Speaking for the Law Society, Shauna Jarrett, chair of the Society’s human rights committee and senior associate at Griffiths Nicholson Lawyers, believes the current law is incomprehensive.

“When you deal with criminal clients, there is quite a well-developed area of information and support, but not so much when you’re dealing with clients in a civil matter,” she said.

The need for the brochure “came from lawyers themselves, and generally a growing awareness in the community, and in the profession, of dealing with people with a mental illness,” Jarrett said.

“We’re all trained with respect to saying whether or not a client has capacity, to sign a will, or a power of attorney, but that’s different to a client who may have a mental illness. And we just recognised a gap in the information that’s available to solicitors.”

In the current age of anti-terrorism and refugee regulations, mental health issues are as important as ever, Justice James said.

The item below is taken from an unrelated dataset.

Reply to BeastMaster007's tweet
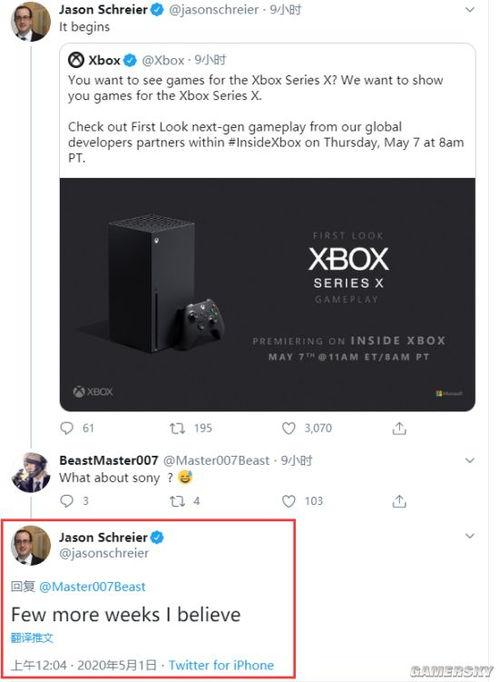The image size is (499, 682). [66, 501]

“Questions of detention have assumed quite a deal of public importance, not only from the human rights viewpoint, but also from the point of view that, if we’re going to detain people, we must make sure that they are treated properly,” he said.

“The High Court has looked at the status of people being detained as refugees [and within] the corrective services system, it’s going to look at…control orders [with regard to Jack Thomas, and] it has looked at mental health detentions — and the Young Lawyers are very conscious of all that.”

According to Justice James, the Young Lawyers is uniquely placed to address these sorts of issues, “particularly because there is a degree of public spiritedness and idealism, which allows Young Lawyers to do, not only individual cases of pro bono, but also to look at the wider institutional implications, such as the mental health system, and to advise their members about areas that people wouldn’t normally have come across in their studies”.